[Requirement]
Copy the lines of the entries below verbatim, starting at the line that contains "You are a computer-use agent. This" and ending at the line that contains "Action: 633,315", both included. Reproduce only those lines.

(Entries on finding words and elements)
Start

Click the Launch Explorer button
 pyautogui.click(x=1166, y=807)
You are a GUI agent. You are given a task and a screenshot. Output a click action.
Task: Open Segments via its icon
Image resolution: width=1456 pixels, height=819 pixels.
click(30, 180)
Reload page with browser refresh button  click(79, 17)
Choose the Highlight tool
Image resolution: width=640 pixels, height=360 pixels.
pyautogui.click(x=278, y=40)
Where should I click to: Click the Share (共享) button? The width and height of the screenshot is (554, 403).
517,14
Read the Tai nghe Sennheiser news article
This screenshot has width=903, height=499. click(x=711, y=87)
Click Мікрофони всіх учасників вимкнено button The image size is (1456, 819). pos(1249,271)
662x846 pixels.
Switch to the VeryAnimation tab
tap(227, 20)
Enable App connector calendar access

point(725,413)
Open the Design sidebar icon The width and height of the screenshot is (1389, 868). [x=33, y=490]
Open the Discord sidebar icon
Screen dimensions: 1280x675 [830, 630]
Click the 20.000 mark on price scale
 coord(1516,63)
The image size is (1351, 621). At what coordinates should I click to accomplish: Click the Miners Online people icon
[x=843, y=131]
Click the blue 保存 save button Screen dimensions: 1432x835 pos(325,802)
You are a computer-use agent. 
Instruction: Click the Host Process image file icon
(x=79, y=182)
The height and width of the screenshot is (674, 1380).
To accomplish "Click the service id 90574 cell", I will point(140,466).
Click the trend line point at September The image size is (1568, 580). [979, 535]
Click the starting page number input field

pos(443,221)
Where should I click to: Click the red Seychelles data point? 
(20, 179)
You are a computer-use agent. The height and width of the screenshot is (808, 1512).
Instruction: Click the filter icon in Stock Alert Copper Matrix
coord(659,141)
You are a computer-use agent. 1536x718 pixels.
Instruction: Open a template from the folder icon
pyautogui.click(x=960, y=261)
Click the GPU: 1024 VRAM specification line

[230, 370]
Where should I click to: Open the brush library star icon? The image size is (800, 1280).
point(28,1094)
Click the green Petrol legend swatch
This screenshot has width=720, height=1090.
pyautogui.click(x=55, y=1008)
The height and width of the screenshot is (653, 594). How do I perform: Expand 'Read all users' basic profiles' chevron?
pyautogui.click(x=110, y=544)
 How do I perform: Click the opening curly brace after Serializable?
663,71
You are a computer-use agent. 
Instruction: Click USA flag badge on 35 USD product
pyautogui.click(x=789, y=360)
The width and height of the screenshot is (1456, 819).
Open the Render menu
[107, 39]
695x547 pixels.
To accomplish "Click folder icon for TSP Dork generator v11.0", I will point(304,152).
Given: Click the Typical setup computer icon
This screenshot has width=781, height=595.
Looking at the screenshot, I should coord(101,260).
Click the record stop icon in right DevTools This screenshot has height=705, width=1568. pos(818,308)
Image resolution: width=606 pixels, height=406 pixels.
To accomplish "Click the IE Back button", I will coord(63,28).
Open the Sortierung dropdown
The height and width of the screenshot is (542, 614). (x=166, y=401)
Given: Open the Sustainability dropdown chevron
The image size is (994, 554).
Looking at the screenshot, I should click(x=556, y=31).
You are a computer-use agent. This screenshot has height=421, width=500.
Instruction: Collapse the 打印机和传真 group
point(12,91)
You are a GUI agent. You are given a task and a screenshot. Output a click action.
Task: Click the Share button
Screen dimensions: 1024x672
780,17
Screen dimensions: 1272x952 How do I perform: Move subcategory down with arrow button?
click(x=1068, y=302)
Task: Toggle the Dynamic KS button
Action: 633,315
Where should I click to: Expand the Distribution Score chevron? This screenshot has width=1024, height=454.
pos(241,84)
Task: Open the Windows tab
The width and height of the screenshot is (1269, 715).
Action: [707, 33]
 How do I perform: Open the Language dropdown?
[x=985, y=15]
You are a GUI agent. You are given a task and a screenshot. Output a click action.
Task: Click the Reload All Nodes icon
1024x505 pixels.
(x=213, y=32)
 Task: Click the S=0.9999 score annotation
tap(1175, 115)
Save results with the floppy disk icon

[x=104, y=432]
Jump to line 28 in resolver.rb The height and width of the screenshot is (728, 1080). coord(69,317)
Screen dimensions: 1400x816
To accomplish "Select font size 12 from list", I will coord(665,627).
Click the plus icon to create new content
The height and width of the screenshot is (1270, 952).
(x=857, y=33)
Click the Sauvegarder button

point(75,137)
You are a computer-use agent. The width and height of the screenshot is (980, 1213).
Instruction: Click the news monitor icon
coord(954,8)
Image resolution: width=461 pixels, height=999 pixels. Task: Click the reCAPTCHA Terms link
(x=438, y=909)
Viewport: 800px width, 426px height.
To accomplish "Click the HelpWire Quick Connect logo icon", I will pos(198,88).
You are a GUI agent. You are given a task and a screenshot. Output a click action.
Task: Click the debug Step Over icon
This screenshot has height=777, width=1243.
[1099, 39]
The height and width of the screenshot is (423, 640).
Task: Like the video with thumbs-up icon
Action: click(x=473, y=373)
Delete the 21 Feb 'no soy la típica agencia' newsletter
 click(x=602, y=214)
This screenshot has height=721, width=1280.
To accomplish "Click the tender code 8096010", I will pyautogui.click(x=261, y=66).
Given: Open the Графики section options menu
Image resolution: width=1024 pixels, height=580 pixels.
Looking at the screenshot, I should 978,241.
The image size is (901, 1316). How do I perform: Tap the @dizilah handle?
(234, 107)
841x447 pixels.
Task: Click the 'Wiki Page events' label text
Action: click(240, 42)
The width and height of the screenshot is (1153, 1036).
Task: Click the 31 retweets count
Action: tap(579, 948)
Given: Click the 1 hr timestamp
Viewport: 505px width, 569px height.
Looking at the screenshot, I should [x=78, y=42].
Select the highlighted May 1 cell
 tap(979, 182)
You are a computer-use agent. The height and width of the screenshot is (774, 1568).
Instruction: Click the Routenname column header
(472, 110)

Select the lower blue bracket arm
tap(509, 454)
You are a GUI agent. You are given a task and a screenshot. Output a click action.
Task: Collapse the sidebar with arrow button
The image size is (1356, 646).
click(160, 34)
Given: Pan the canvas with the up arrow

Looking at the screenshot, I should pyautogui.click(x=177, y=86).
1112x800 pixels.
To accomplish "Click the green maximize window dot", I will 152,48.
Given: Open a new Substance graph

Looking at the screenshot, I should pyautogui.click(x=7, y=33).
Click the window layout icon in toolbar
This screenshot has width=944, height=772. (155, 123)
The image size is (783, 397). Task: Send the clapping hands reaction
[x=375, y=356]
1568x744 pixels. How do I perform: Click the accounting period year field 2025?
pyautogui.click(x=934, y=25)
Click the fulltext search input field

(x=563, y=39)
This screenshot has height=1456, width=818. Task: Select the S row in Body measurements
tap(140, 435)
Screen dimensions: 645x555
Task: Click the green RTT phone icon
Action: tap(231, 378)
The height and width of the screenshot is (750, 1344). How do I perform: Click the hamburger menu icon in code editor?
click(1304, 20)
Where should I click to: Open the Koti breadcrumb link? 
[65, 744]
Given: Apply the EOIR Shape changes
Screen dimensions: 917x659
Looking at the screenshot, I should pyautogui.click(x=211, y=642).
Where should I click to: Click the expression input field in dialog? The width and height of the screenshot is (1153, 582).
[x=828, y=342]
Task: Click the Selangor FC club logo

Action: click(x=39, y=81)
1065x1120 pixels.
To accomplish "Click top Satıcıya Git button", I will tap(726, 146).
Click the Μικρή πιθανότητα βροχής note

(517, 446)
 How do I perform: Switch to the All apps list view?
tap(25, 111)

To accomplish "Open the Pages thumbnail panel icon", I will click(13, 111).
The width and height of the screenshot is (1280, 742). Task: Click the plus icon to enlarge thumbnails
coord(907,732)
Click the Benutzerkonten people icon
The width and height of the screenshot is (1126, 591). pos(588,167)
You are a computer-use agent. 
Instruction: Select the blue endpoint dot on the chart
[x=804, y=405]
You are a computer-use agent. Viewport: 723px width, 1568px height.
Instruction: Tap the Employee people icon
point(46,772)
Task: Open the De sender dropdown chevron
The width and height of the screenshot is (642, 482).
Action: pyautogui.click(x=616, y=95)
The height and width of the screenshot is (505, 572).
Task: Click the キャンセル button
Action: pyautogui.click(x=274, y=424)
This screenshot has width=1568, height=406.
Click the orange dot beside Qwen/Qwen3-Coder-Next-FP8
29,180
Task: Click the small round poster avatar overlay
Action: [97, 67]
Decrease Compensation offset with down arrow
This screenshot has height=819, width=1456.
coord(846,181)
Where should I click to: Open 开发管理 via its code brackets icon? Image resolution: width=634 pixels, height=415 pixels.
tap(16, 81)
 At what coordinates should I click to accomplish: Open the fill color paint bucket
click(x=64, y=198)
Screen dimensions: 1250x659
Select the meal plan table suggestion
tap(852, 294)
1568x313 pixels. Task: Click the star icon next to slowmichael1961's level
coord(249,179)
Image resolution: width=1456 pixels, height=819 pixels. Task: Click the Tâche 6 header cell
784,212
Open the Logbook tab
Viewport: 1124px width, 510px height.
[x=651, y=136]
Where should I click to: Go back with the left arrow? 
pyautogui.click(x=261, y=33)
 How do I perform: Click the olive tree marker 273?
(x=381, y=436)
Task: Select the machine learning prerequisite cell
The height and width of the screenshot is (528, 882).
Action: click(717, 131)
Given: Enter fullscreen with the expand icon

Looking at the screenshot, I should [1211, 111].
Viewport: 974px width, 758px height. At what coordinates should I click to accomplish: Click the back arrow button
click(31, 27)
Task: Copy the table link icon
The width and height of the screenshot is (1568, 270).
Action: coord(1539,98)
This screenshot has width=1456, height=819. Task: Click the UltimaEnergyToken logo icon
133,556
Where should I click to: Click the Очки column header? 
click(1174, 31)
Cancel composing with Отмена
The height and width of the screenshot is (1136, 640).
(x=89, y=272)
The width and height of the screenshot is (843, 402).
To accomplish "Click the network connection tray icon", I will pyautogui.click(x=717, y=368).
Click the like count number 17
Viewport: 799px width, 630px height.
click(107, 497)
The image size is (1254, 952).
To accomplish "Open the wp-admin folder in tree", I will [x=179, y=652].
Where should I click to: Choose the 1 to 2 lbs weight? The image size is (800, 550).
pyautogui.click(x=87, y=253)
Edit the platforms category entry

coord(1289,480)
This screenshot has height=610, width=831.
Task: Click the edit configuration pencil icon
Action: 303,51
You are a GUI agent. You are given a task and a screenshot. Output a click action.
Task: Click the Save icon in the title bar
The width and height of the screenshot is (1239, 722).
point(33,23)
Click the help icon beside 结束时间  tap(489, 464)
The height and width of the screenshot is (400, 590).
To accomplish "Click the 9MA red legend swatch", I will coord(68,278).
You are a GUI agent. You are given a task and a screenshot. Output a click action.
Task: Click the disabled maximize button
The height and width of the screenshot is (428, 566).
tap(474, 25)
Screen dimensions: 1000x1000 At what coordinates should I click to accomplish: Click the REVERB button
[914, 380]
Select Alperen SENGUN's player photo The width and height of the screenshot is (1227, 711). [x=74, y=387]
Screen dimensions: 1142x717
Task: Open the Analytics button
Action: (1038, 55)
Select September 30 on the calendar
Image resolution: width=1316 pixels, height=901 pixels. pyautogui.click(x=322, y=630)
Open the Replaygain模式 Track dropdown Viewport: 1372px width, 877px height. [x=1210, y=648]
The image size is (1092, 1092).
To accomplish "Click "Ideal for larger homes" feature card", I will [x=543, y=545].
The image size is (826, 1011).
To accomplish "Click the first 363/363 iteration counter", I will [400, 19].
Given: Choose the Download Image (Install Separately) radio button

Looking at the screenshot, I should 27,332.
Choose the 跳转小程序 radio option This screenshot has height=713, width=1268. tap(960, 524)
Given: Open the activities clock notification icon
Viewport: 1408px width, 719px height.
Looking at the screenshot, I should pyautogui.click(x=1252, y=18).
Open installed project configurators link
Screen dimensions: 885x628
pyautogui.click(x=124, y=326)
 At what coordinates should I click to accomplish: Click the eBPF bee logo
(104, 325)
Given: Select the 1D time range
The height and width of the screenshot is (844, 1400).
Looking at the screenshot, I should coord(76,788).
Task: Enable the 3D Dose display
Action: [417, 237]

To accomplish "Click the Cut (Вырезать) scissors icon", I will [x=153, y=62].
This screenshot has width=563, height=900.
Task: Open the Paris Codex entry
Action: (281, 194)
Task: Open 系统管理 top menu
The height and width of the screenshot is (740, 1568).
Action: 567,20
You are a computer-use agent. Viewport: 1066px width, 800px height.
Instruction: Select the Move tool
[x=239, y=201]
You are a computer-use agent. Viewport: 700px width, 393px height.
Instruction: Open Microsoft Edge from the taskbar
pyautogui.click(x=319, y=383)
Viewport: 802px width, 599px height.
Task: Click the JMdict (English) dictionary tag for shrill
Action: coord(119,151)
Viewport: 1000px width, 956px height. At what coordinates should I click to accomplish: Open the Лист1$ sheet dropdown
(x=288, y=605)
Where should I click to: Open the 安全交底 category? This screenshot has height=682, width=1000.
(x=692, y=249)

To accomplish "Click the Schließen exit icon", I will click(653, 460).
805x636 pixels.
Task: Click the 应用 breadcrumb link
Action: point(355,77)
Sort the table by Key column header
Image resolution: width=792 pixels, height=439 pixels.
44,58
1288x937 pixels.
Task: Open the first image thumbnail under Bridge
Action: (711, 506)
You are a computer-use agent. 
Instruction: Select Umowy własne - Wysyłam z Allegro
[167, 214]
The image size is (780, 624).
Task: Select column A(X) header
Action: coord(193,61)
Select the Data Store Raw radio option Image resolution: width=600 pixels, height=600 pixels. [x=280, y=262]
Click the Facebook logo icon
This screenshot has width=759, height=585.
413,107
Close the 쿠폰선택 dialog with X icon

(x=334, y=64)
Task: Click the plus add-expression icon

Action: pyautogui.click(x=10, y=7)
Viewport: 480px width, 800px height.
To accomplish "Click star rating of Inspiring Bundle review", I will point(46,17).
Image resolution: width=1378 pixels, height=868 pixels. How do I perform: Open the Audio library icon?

End

[Response below]
You are a computer-use agent. This screenshot has height=421, width=500.
Instruction: Collapse the 打印机和传真 group
point(12,91)
You are a GUI agent. You are given a task and a screenshot. Output a click action.
Task: Click the Share button
Screen dimensions: 1024x672
780,17
Screen dimensions: 1272x952 How do I perform: Move subcategory down with arrow button?
click(x=1068, y=302)
Task: Toggle the Dynamic KS button
Action: 633,315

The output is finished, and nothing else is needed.